Item coordinate data
Begin
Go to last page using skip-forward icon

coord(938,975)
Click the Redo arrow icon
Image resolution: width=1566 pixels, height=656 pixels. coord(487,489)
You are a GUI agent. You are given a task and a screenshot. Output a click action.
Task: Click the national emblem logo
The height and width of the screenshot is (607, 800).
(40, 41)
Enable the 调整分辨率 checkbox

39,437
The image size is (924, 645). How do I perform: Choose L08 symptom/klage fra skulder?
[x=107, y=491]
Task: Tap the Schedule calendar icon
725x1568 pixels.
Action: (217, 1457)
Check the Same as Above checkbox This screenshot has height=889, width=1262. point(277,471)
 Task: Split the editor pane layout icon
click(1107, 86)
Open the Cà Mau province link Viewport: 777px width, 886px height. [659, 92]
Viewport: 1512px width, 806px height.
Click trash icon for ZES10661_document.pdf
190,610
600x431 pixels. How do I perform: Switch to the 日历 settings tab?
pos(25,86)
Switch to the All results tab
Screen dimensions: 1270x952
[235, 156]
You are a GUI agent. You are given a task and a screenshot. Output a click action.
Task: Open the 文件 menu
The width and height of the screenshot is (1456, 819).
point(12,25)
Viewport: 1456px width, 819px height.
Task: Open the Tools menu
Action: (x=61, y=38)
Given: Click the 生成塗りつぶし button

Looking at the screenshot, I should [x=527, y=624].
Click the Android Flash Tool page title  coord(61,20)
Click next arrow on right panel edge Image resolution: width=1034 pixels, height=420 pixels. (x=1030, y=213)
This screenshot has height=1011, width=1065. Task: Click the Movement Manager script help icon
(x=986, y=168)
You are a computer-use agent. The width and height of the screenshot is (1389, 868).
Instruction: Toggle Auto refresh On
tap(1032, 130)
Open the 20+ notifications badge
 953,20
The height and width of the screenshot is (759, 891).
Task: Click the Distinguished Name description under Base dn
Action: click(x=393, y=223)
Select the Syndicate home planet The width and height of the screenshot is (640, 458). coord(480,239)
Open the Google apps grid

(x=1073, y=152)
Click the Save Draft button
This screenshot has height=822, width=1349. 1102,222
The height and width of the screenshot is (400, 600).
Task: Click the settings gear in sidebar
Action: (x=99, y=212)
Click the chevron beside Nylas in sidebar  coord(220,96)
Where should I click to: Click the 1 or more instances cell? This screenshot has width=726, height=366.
End
SET PROBLEM »
Copy verbatim the lines from the one containing "Click the Save Draft button" (inclusive) through the last line of the items.

OUTPUT FOR THIS EXERCISE »
Click the Save Draft button
This screenshot has height=822, width=1349. 1102,222
The height and width of the screenshot is (400, 600).
Task: Click the settings gear in sidebar
Action: (x=99, y=212)
Click the chevron beside Nylas in sidebar  coord(220,96)
Where should I click to: Click the 1 or more instances cell? This screenshot has width=726, height=366.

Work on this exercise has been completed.